S7000683Em terceiro lugar, reportar-me-ia a uma das noções mais axiais do trabalho de Paulo Valverde, a noção de «máscara». É aí que percebemos como o tchiloli, tal como o wajang balinês, faz inscrever no seu tecido dramatúrgico uma etnopsicologia de geometria variável. Ele é, como refere o nosso autor, uma «teatralização de valores morais cruciais, de diferentes concepções da pessoa humana» (p. 31), desencadeando «uma reflexão em acto, a presentificação e a recriação de uma ontologia», entendendo Paulo Valverde por ontologia, «muito esquematicamente», todo “um conjunto de reflexões, mais ou menos contraditórias, sobre a qualidade da pessoa humana, os seus limites e o seu lugar no mundo, e sobre o próprio mundo e as suas fronteiras». O exercício dramatúrgico de invenção (descorberta e criação) de fronteiras que o tchiloli promove é assim um exercício carregado de perigos que a máscara evidencia. Ela tematiza e ritualiza, por um lado, «a ilusão e o perigo das aparências – dos seres humanos ou do mundo físico que pode conter ciladas ocultas» (p.35), e, por outro, assume-se como um mecanismo de protecção sem o qual a mise en abîme da vida social poderá ser eventualmente letal. Como escreve Paulo Valverde:

«Mais do que conclusões politizadas, a lição que a tragédia oferece incessantemente é um comentário sobre o modo como deve ser a experiência criativa da pessoa humana neste mundo difícil e injusto: se o figurante, e, em geral, o ser humano, prescindir da sua máscara, real ou simbólica, pode expor-se fatalmente, ao tornar-se vulnerável face aos rivais e à própria morte, a suprema cilada do mundo» (p.37).

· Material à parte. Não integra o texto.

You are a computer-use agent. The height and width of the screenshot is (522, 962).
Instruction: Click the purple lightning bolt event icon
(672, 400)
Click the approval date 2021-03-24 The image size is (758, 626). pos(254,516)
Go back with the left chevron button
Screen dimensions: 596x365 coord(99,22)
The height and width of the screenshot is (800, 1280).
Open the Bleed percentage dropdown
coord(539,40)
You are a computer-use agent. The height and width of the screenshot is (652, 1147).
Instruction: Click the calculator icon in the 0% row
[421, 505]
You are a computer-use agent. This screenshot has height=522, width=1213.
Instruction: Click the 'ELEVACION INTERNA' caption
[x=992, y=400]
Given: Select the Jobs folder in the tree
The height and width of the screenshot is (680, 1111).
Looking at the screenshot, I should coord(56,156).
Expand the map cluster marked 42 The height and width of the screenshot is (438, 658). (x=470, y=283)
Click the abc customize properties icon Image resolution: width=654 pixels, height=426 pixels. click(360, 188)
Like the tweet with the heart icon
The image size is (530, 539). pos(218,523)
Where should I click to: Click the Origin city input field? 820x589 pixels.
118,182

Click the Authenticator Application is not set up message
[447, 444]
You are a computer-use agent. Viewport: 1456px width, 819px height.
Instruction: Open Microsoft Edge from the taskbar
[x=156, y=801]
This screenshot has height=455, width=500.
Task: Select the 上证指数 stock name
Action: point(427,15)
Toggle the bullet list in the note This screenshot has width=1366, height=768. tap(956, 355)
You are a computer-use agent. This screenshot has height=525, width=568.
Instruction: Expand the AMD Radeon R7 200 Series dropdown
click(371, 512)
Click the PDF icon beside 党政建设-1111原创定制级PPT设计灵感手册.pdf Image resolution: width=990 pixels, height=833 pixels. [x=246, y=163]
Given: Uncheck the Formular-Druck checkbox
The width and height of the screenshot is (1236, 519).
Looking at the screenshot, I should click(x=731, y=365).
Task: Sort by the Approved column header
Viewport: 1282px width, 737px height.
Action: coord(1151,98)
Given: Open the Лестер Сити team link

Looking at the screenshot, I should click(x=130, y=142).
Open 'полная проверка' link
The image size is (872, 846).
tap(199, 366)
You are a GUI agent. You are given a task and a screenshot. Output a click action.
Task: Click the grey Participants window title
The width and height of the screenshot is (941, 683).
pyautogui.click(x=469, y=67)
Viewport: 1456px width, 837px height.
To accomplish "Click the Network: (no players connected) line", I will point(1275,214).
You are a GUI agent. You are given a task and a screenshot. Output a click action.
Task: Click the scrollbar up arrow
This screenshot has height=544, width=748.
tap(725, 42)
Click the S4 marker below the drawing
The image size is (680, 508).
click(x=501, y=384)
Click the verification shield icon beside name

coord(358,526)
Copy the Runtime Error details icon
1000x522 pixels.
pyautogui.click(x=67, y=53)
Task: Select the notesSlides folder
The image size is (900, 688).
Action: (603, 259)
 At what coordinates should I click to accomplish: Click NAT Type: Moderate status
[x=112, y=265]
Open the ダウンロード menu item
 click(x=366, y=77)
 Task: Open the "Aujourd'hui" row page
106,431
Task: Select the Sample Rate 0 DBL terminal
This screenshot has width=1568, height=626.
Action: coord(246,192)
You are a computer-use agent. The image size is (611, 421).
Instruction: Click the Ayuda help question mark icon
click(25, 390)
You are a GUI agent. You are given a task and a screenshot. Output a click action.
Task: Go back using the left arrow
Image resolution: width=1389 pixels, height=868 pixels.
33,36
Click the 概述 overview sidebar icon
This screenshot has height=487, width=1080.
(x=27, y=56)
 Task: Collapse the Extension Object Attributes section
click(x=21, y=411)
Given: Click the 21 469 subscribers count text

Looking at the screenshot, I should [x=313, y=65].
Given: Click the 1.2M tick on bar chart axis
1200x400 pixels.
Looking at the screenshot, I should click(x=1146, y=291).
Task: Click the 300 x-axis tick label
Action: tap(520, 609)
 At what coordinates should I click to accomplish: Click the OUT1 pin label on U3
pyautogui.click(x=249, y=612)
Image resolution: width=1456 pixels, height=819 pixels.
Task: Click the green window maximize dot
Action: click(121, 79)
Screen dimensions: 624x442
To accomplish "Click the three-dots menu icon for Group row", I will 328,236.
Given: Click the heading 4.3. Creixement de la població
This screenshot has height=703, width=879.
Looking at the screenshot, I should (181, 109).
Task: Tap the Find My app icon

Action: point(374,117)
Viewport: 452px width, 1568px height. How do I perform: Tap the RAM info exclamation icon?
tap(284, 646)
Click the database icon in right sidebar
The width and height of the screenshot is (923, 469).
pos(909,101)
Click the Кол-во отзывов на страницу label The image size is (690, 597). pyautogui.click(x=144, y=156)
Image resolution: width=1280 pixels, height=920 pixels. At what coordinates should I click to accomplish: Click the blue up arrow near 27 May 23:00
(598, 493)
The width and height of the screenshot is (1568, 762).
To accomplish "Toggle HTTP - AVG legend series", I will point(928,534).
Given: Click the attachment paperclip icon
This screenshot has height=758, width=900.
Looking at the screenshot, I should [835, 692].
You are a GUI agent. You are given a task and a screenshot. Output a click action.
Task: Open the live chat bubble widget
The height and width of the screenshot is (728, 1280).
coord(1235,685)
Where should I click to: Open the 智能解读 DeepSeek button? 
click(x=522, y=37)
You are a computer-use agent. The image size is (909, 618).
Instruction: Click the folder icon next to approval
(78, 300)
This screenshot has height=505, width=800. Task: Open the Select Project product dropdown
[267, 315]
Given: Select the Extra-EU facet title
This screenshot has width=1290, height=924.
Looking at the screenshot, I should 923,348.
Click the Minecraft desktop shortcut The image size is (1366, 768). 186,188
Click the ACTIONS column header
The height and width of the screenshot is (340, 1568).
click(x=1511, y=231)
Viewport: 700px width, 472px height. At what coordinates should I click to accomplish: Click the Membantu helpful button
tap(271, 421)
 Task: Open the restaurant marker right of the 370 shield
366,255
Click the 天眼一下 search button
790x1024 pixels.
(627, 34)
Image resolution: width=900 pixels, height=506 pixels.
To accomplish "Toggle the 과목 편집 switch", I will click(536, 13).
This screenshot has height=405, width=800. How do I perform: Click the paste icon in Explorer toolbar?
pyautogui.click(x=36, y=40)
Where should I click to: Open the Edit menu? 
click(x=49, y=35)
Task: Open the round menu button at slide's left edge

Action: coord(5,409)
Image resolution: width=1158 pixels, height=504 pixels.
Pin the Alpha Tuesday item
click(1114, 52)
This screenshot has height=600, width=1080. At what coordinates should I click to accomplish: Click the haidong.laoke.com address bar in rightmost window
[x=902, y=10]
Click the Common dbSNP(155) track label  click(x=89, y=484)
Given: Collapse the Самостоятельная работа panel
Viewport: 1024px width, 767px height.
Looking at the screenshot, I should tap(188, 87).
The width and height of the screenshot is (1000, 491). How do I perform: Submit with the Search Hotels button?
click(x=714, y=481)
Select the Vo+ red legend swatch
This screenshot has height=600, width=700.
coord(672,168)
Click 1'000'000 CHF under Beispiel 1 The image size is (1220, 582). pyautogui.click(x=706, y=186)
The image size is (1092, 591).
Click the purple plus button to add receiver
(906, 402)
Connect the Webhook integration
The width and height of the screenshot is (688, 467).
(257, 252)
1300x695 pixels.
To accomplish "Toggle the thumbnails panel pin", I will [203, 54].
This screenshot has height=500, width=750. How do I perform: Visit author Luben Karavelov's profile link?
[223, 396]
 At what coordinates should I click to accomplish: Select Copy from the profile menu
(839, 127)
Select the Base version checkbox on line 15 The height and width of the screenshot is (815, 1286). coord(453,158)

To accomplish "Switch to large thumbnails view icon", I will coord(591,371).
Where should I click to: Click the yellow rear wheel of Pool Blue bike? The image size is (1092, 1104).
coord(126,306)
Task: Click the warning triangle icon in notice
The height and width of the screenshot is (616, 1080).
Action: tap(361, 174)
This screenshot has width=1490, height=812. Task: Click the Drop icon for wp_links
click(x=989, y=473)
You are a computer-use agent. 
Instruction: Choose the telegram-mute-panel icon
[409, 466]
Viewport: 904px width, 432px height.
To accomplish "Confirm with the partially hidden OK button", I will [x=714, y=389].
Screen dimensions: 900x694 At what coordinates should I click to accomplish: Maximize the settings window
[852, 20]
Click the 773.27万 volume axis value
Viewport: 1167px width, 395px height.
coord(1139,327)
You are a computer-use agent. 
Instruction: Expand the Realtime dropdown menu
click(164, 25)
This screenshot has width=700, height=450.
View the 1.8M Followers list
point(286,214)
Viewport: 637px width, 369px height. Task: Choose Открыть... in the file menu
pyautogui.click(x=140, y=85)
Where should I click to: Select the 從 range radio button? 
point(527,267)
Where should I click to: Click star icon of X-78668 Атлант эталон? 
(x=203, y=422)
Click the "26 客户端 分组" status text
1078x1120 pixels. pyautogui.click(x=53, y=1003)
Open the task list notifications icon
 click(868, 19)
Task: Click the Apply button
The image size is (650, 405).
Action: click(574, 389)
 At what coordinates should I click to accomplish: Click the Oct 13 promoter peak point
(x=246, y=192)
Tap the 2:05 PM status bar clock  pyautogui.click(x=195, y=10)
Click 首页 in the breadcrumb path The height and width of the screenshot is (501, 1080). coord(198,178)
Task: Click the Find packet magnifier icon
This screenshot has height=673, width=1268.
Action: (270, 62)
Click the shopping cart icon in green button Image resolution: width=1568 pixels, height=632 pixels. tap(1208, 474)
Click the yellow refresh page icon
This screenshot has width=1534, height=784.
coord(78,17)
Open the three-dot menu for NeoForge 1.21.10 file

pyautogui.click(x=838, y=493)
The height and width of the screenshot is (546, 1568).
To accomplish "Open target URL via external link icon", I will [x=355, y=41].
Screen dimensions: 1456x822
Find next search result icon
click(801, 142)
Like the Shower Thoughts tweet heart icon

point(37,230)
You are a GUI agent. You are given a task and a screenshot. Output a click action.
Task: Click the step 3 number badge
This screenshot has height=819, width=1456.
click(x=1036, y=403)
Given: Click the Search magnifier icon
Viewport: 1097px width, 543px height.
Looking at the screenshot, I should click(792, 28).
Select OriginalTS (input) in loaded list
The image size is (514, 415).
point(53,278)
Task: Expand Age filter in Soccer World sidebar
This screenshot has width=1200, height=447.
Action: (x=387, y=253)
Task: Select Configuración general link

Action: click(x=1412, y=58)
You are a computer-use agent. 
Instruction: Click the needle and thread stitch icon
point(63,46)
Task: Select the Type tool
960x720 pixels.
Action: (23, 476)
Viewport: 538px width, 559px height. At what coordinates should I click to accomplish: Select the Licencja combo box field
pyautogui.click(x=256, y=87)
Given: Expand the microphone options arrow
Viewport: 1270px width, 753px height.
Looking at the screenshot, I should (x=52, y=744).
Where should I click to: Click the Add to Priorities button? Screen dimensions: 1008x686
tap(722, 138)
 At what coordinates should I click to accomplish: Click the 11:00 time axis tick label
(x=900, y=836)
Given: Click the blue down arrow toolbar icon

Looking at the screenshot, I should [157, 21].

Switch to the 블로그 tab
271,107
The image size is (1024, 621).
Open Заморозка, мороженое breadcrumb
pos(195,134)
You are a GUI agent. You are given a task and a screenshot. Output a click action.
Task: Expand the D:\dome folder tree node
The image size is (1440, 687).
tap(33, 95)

A poética contida nas páginas dos ensaios e notas etnográficas contidas em Máscara, Mato e Morte, é assim uma poética do invisível que nos revela constantemente a multidimensionalidade da experiência humana. Um dos seus contributos mais generosos prende-se, a meu ver, com a forma como etnograficamente nos demonstra os incomensuráveis em que se funda esta experiência. Assim, Paulo Valverde tendo por esteio da sua antropologia da experiência, as dicotomias visível : invisível :: interior : exterior,  mostra-nos como não há reflexão sobre o poder que anule uma reflexão sobre a ontologia, e que é na recursividade entre a primeira e a segunda que poderemos, talvez, aceder a esta multidimensionalidade e também aos sortilégios que ela convoca.

[Texto originalmente publicado em Antropologia Portuguesa, 20/21, 2003/2004, pp. 3-9.]